$A$ particle executes two types of $SHM$. $x_1 = A_1 \sin \omega t$ and $x_2 = A_2 \sin [\omega t + \frac{\pi}{3}]$.
$(a)$ Find the displacement at time $t = 0$.
$(b)$ Find the maximum speed of the particle.
$(c)$ Find the maximum acceleration of the particle.

(N/A) The resultant displacement $x = x_1 + x_2$. At $t = 0$,$x_1 = A_1 \sin(0) = 0$ and $x_2 = A_2 \sin(\frac{\pi}{3}) = A_2 \frac{\sqrt{3}}{2}$. Thus,the displacement is $x = \frac{\sqrt{3}}{2} A_2$.
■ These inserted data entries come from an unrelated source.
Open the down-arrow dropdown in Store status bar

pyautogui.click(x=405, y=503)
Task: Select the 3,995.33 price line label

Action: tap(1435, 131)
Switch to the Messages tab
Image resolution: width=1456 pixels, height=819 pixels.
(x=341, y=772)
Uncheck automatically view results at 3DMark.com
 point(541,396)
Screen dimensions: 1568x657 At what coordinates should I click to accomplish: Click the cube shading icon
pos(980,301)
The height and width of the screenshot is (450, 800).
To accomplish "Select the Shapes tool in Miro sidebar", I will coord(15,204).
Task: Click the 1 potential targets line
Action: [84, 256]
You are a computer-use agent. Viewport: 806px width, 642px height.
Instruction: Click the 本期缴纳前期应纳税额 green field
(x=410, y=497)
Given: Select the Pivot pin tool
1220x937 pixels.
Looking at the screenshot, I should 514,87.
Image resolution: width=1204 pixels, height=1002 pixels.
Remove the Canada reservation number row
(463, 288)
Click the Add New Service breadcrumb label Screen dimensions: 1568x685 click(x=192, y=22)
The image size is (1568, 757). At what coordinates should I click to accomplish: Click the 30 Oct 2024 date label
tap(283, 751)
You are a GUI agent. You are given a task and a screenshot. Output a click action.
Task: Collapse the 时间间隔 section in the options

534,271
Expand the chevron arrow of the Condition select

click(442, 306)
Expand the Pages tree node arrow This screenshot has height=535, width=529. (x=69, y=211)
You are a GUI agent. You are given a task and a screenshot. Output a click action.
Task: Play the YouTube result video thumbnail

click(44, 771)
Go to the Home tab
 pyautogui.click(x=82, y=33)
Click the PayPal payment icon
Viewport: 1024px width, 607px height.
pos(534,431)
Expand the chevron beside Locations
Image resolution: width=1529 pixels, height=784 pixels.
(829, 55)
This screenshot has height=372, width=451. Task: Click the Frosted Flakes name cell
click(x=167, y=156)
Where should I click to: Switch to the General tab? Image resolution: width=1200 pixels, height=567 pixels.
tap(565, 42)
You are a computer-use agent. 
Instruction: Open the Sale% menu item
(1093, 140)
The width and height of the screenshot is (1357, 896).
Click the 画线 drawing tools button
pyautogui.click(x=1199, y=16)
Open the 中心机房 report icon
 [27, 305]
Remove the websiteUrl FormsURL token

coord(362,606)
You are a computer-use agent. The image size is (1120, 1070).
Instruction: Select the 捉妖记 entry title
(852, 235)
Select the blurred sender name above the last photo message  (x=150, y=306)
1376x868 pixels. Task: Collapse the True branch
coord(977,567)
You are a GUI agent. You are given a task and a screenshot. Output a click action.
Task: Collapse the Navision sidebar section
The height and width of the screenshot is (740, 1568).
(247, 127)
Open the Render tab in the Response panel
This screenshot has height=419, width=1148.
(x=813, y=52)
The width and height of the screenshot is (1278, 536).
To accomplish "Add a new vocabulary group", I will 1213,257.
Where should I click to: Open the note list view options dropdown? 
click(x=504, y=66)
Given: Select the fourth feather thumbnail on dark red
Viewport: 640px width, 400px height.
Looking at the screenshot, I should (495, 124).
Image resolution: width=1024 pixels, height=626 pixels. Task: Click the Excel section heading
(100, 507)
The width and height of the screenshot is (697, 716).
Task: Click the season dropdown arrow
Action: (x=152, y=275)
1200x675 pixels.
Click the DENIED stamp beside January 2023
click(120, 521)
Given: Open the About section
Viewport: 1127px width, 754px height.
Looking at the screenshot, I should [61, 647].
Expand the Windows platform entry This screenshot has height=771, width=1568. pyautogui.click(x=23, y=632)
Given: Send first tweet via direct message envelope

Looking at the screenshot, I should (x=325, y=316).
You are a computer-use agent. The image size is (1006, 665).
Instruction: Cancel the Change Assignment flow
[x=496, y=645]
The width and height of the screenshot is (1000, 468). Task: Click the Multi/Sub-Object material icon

$(b)$ The resultant amplitude $A$ is given by $A = \sqrt{A_1^2 + A_2^2 + 2 A_1 A_2 \cos(\frac{\pi}{3})}$. Since $\cos(\frac{\pi}{3}) = 0.5$,$A = \sqrt{A_1^2 + A_2^2 + A_1 A_2}$. The maximum speed is $v_{\max} = A \omega = \omega \sqrt{A_1^2 + A_2^2 + A_1 A_2}$.
$(c)$ The maximum acceleration is $a_{\max} = A \omega^2 = \omega^2 \sqrt{A_1^2 + A_2^2 + A_1 A_2}$.